→ Textauszug
Die Stimme klingt trotz des eher neutralen Verhaltens noch warm, aber ohne zu blubbern oder im Grundton alles zuzuschmieren. Damit kann man gut leben, zumal man es oben hinaus Dank des “Gain”-Reglers auch noch schön anpassen kann. Die Empfindlichkeit ist extrem und wer nicht erst einmal alles zudreht, wird erschreckt davon laufen, weil es gegebenenfalls schon verzerrt und prasselt. Weniger ist mehr und mit dem “Gain” sollte man es weder über- noch untertreiben.
Zusammenfassung und Fazit
Normalerweise stehe ich Produkten mit vordergründig optischem Touch und zu viel hipper Werbung erst einmal grundsätzlich skeptisch gegenüber. Aber das, was Blue da für ca. 200 Euro als Bundle anbietet, ist mechanisch solide, optisch ansprechend, haptisch eine Freude und akustisch eine sehr brauchbare Lösung. Mehr muss man dazu fast nicht schreiben, denn echte Schwachstellen findet man keine.
Sicher, es ist keine echte Studio-Technik und manches Detail hätte man wohl auch noch besser lösen können, doch das ist überflüssiges Jammern auf zu hohem Niveau. Wenn mich etwas neben dem Hauptfaktor Klang überzeugen konnte, dann waren es die vorzügliche Verarbeitungsqualität und die überdurchschnittliche Materialanmutung. Billig ist und wirkt das alles nicht, aber für das Gebotene ist es wirklich preiswert.

→ Dateneinträge
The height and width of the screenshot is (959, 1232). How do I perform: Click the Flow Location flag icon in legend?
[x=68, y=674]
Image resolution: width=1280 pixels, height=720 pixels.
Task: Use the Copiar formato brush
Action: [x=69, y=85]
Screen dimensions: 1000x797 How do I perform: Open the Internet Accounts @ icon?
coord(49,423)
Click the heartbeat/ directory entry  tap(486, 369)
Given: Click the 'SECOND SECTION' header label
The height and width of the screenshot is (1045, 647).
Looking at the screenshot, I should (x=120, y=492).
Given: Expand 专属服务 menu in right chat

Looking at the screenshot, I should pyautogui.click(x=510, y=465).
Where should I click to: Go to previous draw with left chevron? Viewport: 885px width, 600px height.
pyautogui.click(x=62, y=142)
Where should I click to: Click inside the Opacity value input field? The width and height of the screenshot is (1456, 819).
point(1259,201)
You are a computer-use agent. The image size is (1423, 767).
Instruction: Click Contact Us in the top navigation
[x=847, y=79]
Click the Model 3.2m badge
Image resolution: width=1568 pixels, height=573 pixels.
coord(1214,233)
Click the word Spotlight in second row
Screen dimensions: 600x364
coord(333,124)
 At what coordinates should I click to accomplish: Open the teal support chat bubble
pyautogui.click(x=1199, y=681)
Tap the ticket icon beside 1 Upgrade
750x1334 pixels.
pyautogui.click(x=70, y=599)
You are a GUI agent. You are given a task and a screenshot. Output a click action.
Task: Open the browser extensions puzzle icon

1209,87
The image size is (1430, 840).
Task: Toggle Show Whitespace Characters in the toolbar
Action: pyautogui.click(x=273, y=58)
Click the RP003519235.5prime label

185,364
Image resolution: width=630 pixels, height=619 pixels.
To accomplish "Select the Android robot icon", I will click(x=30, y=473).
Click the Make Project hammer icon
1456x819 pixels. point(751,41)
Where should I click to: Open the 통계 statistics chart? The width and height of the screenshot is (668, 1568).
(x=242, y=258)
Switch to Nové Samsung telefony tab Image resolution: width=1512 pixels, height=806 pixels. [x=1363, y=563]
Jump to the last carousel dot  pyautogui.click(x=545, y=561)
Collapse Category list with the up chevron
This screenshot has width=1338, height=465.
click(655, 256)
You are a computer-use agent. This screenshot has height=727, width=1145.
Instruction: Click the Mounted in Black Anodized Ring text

→ Aufgabenstellung
1 > Zu welchem Preis bietet Blue das Bundle laut dem Textauszug an?
2 > Welche Eigenschaften schreibt der Textauszug dem Bundle in dem Satz mit „für ca. 200 Euro“ zu? Liste alle auf.
3 > Stimmen diese Aussagen mit dem Textauszug überein? (a) Das Produkt ist echte Studio-Technik. (b) Die Empfindlichkeit ist extrem. (c) Es gibt echte Schwachstellen.

→ Musterlösungen
1 > Für ca. 200 Euro.

2 >
- mechanisch solide
- optisch ansprechend
- haptisch eine Freude
- akustisch eine sehr brauchbare Lösung

3 >
(a) Nein: „Sicher, es ist keine echte Studio-Technik“
(b) Ja: „Die Empfindlichkeit ist extrem“
(c) Nein: „denn echte Schwachstellen findet man keine“